Stef’s verbose, but painfully accurate, commentary did nothing but underline what he and I had concluded two years before about an administration that came to power in 2001 obsessed with changing the socio-economic, as well as the political, makeup of the nation. A change accelerated by the catalyst gifted to the Bush Administration via the fear-enabler that became the 9/11 episode.

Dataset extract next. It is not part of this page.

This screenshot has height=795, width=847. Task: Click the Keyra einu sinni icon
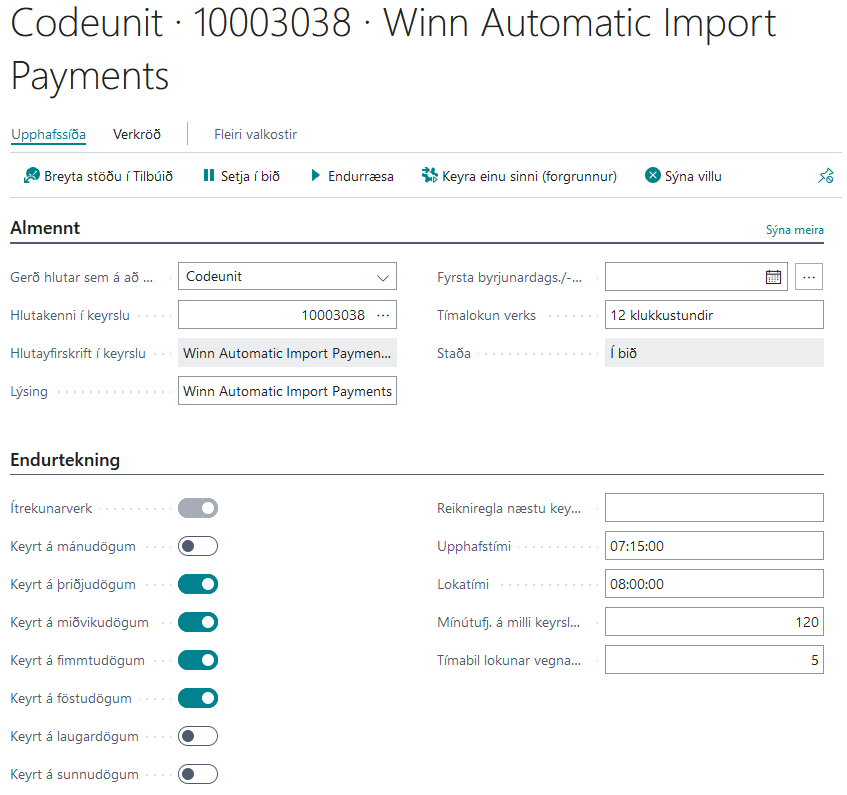(x=430, y=176)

You need be reminded, however, that Stef is no America-basher; [I] having witnessed time and again the opposite to be true. His criticism, or even mild indignation, is not rooted in hate, but respect and admiration. His rehashing of this political coma which Americans vegetate under, accounting for most of his e-mail, was tail-ended with a summary paragraph that said it all for him: “True political discussion in America started to grow silent shortly after World War II; it was almost inaudible by the time Reagan left office; and Dubya has finally silenced it all. Americans, Republicans or Democrats, all appear to exhibit the same phobia: Aristerophobia. Remember our discussion 37 years ago, Ben?”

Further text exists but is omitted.